INPUT FOR THIS TASK
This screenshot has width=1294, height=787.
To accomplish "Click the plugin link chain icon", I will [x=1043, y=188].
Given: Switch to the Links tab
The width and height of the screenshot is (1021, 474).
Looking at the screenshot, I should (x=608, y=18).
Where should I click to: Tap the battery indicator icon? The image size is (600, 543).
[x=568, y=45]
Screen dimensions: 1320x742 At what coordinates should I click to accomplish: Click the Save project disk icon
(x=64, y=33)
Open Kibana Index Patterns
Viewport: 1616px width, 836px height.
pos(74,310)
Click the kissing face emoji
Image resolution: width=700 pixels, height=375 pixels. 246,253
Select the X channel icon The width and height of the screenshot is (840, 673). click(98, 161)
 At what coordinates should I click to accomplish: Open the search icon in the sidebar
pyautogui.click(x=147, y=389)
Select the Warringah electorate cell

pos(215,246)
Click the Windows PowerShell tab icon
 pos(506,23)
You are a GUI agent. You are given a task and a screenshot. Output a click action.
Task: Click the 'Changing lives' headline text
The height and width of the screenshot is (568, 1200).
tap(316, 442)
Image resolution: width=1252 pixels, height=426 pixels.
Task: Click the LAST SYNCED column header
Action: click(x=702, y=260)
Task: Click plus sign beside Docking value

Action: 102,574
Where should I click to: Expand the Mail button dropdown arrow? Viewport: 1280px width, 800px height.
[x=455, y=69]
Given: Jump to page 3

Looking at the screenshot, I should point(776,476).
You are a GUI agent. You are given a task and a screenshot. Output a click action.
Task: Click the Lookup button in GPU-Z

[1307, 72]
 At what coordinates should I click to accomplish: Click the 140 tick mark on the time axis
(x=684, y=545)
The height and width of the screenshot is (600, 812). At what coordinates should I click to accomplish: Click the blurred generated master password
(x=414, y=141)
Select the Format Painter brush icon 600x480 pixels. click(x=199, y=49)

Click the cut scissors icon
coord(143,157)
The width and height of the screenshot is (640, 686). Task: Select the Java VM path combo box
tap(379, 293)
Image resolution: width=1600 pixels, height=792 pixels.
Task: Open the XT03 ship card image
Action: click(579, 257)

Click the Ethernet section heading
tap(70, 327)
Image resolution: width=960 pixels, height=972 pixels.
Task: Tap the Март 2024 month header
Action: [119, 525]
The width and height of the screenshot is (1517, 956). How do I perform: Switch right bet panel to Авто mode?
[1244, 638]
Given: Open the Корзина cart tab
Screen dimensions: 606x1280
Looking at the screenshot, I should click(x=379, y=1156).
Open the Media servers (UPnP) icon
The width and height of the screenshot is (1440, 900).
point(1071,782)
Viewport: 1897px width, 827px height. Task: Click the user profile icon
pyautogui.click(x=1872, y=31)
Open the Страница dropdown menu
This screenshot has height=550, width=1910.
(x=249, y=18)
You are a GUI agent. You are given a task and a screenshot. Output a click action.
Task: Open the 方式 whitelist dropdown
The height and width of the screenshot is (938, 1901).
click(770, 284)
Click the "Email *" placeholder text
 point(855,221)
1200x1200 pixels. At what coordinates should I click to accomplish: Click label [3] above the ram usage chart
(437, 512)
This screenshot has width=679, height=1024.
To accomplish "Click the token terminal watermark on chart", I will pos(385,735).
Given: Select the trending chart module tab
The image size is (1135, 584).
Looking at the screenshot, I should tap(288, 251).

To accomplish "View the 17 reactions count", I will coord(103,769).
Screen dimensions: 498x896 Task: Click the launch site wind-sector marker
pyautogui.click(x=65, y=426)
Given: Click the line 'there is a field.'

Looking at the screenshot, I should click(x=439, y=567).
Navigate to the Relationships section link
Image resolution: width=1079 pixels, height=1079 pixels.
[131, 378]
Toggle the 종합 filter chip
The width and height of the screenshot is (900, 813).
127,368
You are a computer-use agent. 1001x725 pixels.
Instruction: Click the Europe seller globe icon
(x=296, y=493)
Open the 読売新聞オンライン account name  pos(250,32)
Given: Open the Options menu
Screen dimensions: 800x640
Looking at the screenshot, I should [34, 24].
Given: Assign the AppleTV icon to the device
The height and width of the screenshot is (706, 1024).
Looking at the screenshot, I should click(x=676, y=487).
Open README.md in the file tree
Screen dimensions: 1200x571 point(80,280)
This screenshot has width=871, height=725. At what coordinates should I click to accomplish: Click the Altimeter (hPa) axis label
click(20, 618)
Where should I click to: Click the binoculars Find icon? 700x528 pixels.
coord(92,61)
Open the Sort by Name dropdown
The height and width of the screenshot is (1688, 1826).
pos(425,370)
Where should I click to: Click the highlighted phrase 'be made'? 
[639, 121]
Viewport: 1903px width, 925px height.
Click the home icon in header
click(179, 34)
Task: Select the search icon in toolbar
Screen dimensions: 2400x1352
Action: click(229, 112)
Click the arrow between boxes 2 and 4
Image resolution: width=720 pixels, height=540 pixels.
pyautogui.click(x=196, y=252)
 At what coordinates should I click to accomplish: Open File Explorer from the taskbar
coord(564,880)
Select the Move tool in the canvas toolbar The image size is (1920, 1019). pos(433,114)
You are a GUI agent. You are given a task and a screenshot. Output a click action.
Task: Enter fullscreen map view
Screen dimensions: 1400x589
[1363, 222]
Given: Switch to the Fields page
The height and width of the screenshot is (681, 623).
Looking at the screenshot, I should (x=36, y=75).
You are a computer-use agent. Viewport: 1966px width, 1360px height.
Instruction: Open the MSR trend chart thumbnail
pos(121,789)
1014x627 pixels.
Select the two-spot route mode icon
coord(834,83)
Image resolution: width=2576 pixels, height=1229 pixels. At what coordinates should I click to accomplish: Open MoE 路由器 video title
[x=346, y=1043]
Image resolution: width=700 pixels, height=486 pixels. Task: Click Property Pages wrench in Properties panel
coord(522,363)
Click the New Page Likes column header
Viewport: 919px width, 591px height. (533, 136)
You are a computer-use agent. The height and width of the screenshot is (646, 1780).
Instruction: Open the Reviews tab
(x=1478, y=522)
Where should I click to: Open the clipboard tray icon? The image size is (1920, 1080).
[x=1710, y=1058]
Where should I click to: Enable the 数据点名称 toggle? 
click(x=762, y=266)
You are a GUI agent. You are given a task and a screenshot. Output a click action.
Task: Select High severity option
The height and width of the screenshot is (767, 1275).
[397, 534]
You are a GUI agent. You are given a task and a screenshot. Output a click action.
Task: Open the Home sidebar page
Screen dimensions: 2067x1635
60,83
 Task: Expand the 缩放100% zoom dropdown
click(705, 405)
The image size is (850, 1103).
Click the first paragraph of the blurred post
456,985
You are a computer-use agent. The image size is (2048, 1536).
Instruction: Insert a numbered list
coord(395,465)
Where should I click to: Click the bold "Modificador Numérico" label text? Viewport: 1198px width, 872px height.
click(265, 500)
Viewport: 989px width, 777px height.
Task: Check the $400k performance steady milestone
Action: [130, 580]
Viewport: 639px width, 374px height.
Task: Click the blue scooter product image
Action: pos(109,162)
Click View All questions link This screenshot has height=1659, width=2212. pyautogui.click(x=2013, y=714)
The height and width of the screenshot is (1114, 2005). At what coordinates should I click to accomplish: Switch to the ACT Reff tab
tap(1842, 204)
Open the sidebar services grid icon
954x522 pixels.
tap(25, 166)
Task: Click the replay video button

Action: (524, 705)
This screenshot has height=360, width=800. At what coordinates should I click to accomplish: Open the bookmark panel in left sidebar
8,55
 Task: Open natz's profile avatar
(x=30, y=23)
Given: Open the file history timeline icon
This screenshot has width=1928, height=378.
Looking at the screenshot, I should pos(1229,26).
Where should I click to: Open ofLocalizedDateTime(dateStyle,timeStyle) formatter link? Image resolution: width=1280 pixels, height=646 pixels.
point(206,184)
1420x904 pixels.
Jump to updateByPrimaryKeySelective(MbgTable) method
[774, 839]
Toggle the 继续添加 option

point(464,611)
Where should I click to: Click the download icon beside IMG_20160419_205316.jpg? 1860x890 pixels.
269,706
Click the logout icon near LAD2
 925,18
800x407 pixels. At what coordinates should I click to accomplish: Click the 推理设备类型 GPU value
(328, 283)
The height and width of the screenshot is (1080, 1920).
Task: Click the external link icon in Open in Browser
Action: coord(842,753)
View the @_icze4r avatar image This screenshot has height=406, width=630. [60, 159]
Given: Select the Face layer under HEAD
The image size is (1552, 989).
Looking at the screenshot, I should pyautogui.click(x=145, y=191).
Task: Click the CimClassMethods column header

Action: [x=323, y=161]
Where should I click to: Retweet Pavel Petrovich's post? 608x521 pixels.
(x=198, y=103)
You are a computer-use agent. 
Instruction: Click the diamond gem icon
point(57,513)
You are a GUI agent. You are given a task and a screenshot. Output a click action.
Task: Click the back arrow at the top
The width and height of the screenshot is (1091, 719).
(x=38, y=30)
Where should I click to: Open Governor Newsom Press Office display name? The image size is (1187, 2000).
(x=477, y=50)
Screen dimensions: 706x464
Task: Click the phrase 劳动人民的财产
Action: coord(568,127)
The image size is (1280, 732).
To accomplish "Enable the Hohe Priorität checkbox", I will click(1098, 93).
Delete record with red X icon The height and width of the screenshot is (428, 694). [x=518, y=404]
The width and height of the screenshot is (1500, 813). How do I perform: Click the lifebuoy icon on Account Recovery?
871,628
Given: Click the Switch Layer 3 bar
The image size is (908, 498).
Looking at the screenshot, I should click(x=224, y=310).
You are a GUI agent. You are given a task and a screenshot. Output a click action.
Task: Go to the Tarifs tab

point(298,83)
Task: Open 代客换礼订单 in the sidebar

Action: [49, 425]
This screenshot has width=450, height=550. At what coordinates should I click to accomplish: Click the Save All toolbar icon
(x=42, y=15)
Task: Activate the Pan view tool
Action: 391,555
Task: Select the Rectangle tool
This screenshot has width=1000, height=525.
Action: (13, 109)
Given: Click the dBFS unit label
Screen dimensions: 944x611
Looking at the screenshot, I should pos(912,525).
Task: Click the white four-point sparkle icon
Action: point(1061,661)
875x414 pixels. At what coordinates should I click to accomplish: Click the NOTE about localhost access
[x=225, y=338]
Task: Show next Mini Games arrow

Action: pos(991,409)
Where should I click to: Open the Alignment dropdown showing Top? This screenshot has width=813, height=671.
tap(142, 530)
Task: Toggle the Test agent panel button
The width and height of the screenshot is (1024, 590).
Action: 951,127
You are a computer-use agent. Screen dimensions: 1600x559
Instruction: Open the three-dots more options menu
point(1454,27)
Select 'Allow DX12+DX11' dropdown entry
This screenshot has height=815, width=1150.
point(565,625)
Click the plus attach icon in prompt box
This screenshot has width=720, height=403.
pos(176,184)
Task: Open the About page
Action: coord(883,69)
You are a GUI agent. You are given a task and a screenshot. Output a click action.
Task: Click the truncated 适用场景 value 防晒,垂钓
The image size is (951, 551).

PROBLEM DESCRIPTION
Format the rows as a numbered list, leaving out blank lines, starting at the line that contains "Task: Select the Rectangle tool" and ending at the end of the rows.

FINISHED EXERCISE
1. Task: Select the Rectangle tool
2. This screenshot has width=1000, height=525.
3. Action: (13, 109)
4. Given: Click the dBFS unit label
5. Screen dimensions: 944x611
6. Looking at the screenshot, I should pos(912,525).
7. Task: Click the white four-point sparkle icon
8. Action: point(1061,661)
9. 875x414 pixels. At what coordinates should I click to accomplish: Click the NOTE about localhost access
10. [x=225, y=338]
11. Task: Show next Mini Games arrow
12. Action: pos(991,409)
13. Where should I click to: Open the Alignment dropdown showing Top? This screenshot has width=813, height=671.
14. tap(142, 530)
15. Task: Toggle the Test agent panel button
16. The width and height of the screenshot is (1024, 590).
17. Action: 951,127
18. You are a computer-use agent. Screen dimensions: 1600x559
19. Instruction: Open the three-dots more options menu
20. point(1454,27)
21. Select 'Allow DX12+DX11' dropdown entry
22. This screenshot has height=815, width=1150.
23. point(565,625)
24. Click the plus attach icon in prompt box
25. This screenshot has width=720, height=403.
26. pos(176,184)
27. Task: Open the About page
28. Action: coord(883,69)
29. You are a GUI agent. You are given a task and a screenshot. Output a click action.
30. Task: Click the truncated 适用场景 value 防晒,垂钓
31. The image size is (951, 551).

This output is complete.